>> begin EXTRACT PROVIDED

As the plot develops, there are hints that all is not as it seems, that the money that supposedly has been sent from China is too much for a mere (!) double assassination; in addition, Garcia develops a relationship with a young Chinese woman, Marta, but was she sent to keep an eye on him? Is it international intrigue, or is it a home-grown plot? And if so, is it drug smuggling or something more sinister? There are many complications before Garcia, more than the US and Soviet agents who tend to condescend to him, figures out what is going on. Everybody is spying on everyone else and some of the scenes with Garcia and the two agents would be hilarious if they weren't so chilling.

Despite being perfectly readable as the satirical noir classic that it is, this book also comments bitingly on some aspects of internal Mexican political intrigue, corruption, and brutality. On the negative side, Garcia can be quite offensive in his characterization of women and his relationships with them (although this is somewhat redeemed by his growing fondness for Marta). I didn't know what to expect when I picked up this novel, but I couldn't put it down once I started it.

22rebeccanyc
set. 4, 2014, 10:06 am

MEXICO

The Dead Girls by Jorge Ibargüengoitia
Originally published 1981; English translation 1983.

>> end EXTRACT PROVIDED
>> begin SUPPLIED DATA

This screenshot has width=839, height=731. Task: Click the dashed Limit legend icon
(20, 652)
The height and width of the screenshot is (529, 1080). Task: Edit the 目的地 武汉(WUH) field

>> end SUPPLIED DATA

THE EXERCISE:
Answer these three questions from the book review:
(a) What is the name of the young Chinese woman Garcia develops a relationship with?
(b) Which agents tend to condescend to Garcia?
(c) In what year was The Dead Girls originally published?

FULL RESPONSE:
(a) Marta
(b) The US and Soviet agents
(c) 1981